▸ Task goal: When a line in the entries contains the word "Given", copy that line in full.

### Information shown

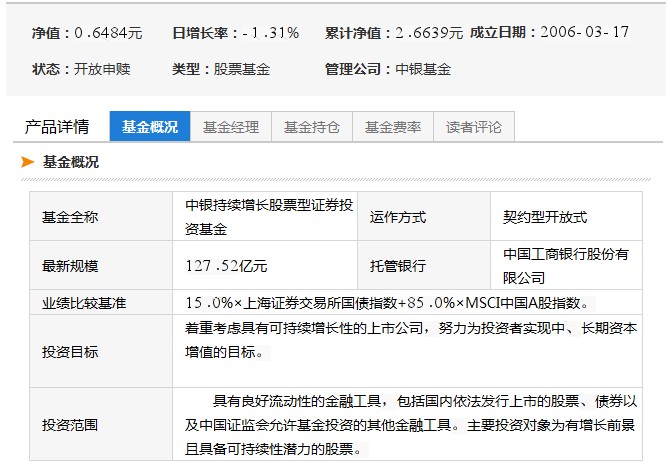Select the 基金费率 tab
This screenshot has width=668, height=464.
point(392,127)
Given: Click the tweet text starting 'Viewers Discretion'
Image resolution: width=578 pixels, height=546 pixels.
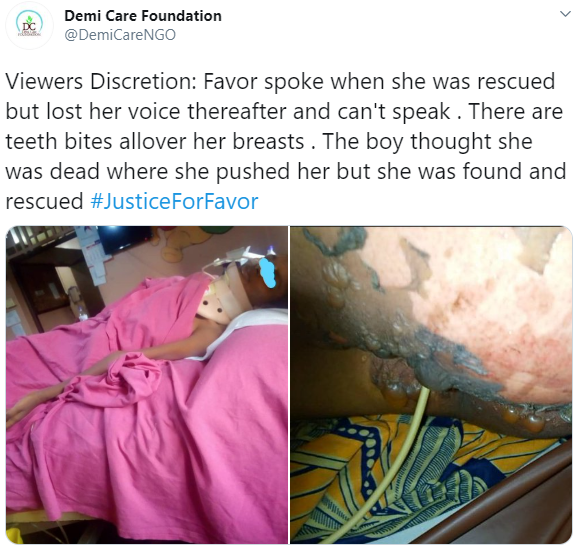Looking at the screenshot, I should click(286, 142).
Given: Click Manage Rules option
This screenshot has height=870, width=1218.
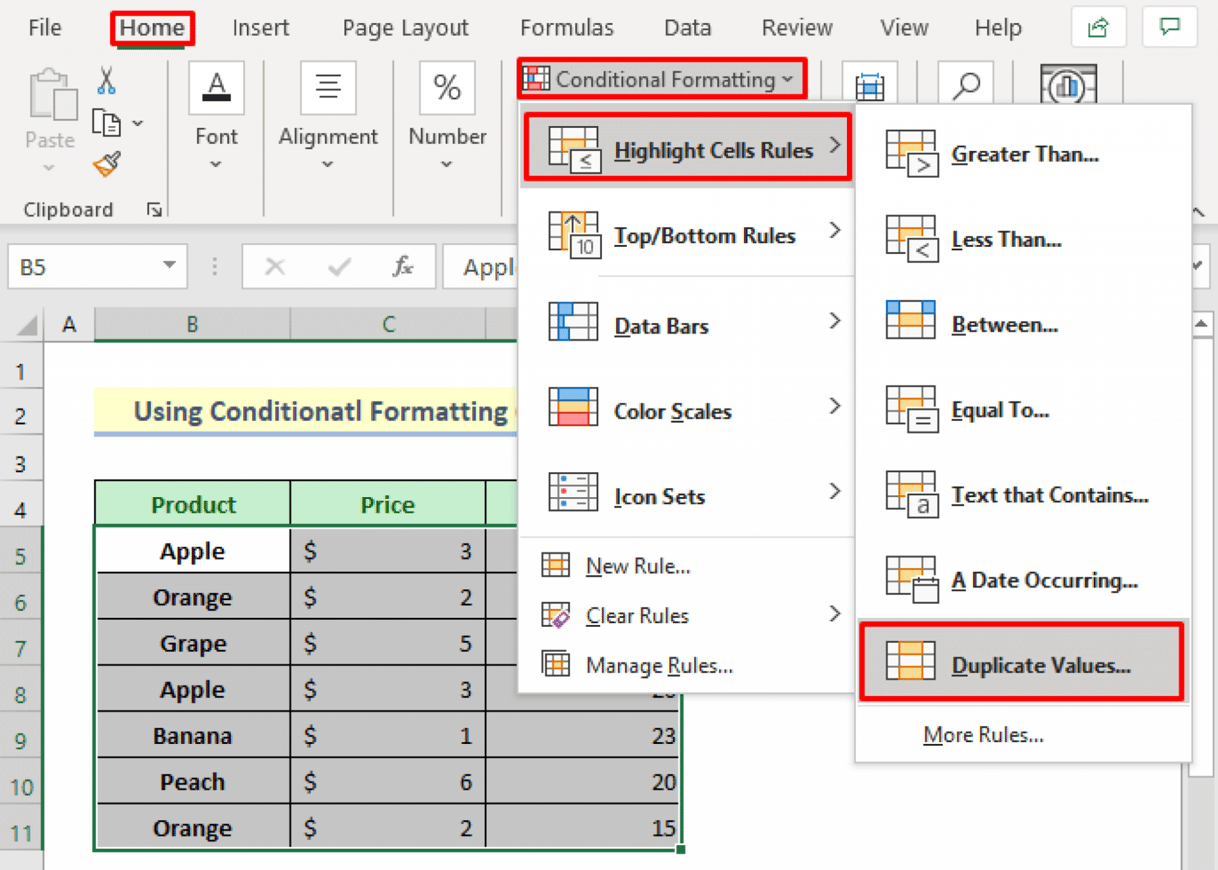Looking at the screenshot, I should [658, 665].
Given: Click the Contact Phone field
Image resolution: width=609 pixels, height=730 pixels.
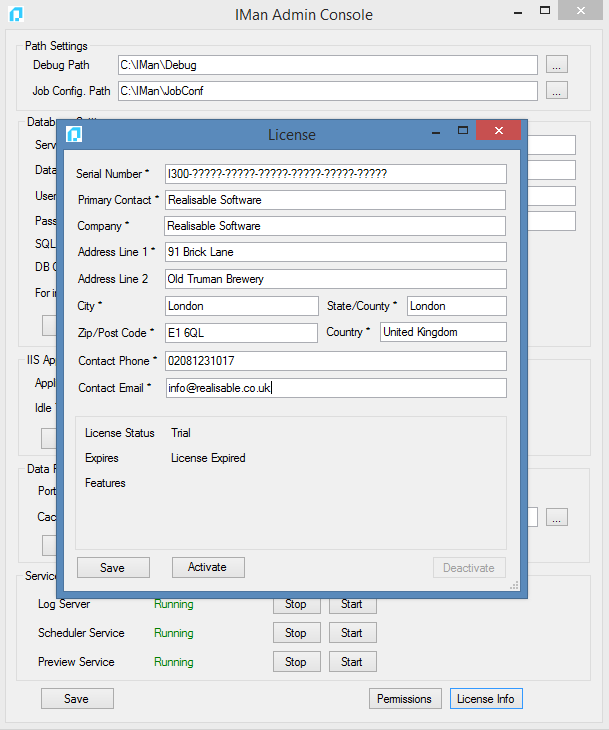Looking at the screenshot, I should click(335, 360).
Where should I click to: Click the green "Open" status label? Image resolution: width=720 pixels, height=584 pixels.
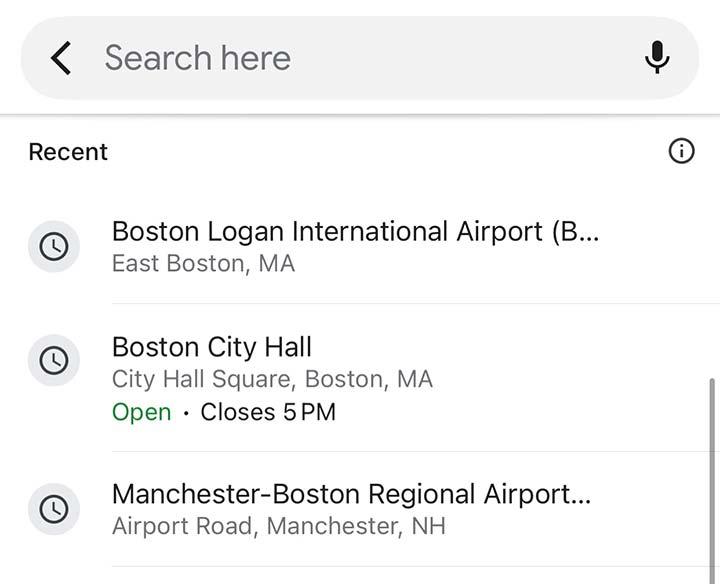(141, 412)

######

▸ Answer area:
Given: Click the tweet text starting 'Viewers Discretion'
Given: Click Manage Rules option
Given: Click the Contact Phone field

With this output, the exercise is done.